PRESIDENT Robert Mugabe, Prime Minister Morgan Tsvangirai and his deputy Arthur Mutambara –– the principals to the global political agreement –– will meet “very soon” to give direction and rationalise the constitution-making process, a cabinet minister said yesterday.

Constitutional and Parliamentary Affairs minister Eric Matinenga told journalists in Harare that the principals wanted the process to remain on course.


Matinenga said although he could not  disclose the date Mugabe, Tsvangirai and Mutambara would meet, the principals appreciated “the urgency of the matter”.

“The three principals are meeting soon to discuss the process of efficiency, taking into consideration the disruptions and the inefficiency that characterised the stakeholders meeting (in July),” Matinenga added.

He said contrary to media reports that the constitution-making process had ground to a halt, it was on course.

The assurance came amid claims from Zanu PF officials that the process might not be completed until 2013.

Zanu PF has attributed the delay to lack of funds and a fight over the process between the parliamentary select committee and the administration of parliament and Matinenga.

The process, which was initially expected to end within 18 months from the setting up of a the select committee in April, has been moving at a snail’s pace.

Matinenga said the process was “irreversible”. He revealed that there were German donors who have expressed interest in funding the constitution-making process.  

Asked if the donors would not set conditions on the financial aid, Matinenga said all the money will be deposited with the Treasury which would determine how it should be used.

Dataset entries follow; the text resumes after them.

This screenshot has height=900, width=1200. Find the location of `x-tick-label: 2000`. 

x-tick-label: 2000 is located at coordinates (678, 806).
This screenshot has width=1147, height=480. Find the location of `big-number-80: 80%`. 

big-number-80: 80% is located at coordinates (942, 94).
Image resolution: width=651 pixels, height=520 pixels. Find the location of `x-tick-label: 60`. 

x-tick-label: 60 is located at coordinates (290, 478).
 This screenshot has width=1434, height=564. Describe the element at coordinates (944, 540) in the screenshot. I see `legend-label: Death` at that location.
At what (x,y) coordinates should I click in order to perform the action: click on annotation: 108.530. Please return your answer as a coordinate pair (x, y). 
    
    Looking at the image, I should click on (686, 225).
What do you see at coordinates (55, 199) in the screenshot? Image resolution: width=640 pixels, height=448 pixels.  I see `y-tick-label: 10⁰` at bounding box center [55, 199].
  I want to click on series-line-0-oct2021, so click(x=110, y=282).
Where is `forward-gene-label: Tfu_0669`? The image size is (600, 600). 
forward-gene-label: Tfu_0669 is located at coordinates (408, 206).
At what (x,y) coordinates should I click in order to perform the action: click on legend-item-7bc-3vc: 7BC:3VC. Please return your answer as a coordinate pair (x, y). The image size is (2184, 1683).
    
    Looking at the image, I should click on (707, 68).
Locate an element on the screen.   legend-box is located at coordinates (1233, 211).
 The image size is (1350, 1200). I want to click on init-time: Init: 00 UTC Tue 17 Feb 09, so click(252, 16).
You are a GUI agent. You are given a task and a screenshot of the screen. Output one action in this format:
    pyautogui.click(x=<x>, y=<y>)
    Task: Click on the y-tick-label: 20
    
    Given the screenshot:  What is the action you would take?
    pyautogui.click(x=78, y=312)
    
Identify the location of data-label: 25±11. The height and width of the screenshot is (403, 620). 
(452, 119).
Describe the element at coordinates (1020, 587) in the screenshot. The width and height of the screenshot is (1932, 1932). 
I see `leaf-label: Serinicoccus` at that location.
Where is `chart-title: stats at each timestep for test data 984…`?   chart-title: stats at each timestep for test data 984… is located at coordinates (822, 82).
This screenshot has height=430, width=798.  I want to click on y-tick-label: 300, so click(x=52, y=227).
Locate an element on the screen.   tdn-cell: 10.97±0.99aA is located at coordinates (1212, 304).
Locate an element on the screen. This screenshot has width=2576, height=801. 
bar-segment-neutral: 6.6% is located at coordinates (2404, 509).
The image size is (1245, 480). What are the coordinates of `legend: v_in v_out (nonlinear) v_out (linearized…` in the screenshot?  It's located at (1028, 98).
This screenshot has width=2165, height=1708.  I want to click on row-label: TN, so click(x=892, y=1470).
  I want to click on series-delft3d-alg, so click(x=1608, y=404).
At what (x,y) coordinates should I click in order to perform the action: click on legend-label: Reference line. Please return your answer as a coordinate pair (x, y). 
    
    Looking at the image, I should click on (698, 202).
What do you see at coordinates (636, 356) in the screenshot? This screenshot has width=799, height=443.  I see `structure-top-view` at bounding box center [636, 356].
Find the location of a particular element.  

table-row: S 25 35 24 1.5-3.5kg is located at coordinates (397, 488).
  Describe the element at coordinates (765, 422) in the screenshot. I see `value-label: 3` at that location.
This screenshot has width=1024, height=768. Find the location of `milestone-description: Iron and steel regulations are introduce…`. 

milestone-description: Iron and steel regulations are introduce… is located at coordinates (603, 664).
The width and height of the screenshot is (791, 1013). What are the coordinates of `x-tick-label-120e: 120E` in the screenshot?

“There is no need to worry,” Matinenga said. “All the money from donors will be put in one common Treasury basket and it will be accounted for by the Treasury depending on the priorities.”

 Matinenga also said his ministry has appointed a special committee to oversee the constitution-making process.

“The constitution-making process is still alive,” Matinenga said. “The ministry has come up with a special committee that should be viewed as a purpose-made vehicle for the constitution-making process. The committee’s aim will be to monitor the efficiency capacity of the process and to strengthen the policy role.”